The recent Smart Cover security hole uncovered in iPad 2 and fixed by Apple’s iOS 5.0.1 release is the OS remedy; and Android’s 58 malicious applications, which were downloaded onto around 260,000 devices before Google eventually admitted it and wiped them from devices remotely, is an app store remedy.

Both of these remedies are not acceptable solutions for enterprises. Enterprise IT heads cannot wait for a new OS release or a re-evaluation by the app store when a malicious attack is siphoning confidential data from thousands of devices. The situation gets even more critical when malicious apps get on tablet devices. Unlike smartphones, most tablets are still tethered devices. Only a small percentage of them have always-on 3G connection through which a remedy can be applied immediately.

Accellion Secure Mobile Apps give enterprise tablet users the ability to securely share, edit, send and receive files in their workspace without the fear of a malicious app or link compromising their content and identity.

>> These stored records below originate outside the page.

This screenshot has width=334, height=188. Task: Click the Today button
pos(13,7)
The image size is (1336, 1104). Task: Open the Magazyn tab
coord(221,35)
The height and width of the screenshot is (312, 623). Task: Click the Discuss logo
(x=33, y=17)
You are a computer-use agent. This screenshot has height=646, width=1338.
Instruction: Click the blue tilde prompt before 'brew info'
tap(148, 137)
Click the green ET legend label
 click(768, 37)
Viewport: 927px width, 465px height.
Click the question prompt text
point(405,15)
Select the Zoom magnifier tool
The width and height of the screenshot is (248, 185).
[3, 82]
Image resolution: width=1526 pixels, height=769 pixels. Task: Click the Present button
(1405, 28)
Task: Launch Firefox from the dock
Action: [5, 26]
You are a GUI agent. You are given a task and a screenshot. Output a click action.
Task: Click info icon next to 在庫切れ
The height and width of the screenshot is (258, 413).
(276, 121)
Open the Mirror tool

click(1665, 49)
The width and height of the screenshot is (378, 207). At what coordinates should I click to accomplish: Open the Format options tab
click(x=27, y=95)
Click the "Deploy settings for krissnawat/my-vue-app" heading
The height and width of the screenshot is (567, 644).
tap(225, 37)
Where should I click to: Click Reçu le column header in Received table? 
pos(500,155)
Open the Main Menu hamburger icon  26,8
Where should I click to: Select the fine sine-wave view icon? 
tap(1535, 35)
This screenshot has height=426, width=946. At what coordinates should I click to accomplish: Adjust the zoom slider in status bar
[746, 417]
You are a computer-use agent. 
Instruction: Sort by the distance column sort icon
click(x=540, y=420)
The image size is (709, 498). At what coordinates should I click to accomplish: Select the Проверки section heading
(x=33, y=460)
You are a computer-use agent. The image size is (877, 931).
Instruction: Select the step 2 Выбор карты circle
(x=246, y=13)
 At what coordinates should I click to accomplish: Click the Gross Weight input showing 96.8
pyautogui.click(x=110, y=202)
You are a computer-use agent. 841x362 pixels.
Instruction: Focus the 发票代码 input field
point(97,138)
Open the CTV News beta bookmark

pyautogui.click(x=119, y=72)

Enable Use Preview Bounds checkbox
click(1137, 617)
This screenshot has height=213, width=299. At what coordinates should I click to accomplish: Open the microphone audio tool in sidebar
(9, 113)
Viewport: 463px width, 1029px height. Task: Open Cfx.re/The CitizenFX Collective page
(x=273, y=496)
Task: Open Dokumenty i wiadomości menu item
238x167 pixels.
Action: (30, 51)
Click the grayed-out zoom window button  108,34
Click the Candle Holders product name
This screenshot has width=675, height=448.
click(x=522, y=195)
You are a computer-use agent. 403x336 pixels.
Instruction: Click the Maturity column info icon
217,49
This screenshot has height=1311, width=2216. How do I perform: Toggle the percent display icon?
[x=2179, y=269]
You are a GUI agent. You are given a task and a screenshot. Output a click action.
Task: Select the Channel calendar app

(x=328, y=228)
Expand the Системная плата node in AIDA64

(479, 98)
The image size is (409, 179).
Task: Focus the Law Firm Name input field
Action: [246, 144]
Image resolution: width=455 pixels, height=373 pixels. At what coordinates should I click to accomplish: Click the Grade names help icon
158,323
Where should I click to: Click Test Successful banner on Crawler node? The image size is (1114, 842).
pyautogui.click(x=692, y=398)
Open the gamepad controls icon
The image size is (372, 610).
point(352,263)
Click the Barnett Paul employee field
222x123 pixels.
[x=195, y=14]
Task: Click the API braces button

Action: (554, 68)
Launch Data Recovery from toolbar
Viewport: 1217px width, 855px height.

Accellion Secure Mobile Apps work in conjunction with Accellion Secure Collaboration to keep everything in an encrypted, secure, private container, even if a tablet user decides to download a file onto its local drive.

Should malware infect an Accellion Secure Mobile Apps user device, nothing is lost. Or, if it tries to access the tablet’s local drive, it will see nothing but a bunch of encrypted files. Users could be on an iOS, Android or BlackBerry device, and it will behave the same.

And then there is the internal threat, when people get distracted and leave behind their device by accident. If there is sensitive corporate data on the tablet and the device ends up in the wrong hands, it could easily lead to a reportable data breach. With Accellion, IT has control and management over the application, so if a device is lost or stolen, Accellion administrators can easily block access remotely and reset credentials.

Look for the discussion about tablet security to continue on this blog, but in the meantime, the more you use your tablet like a laptop, the more you should consider taking security measures.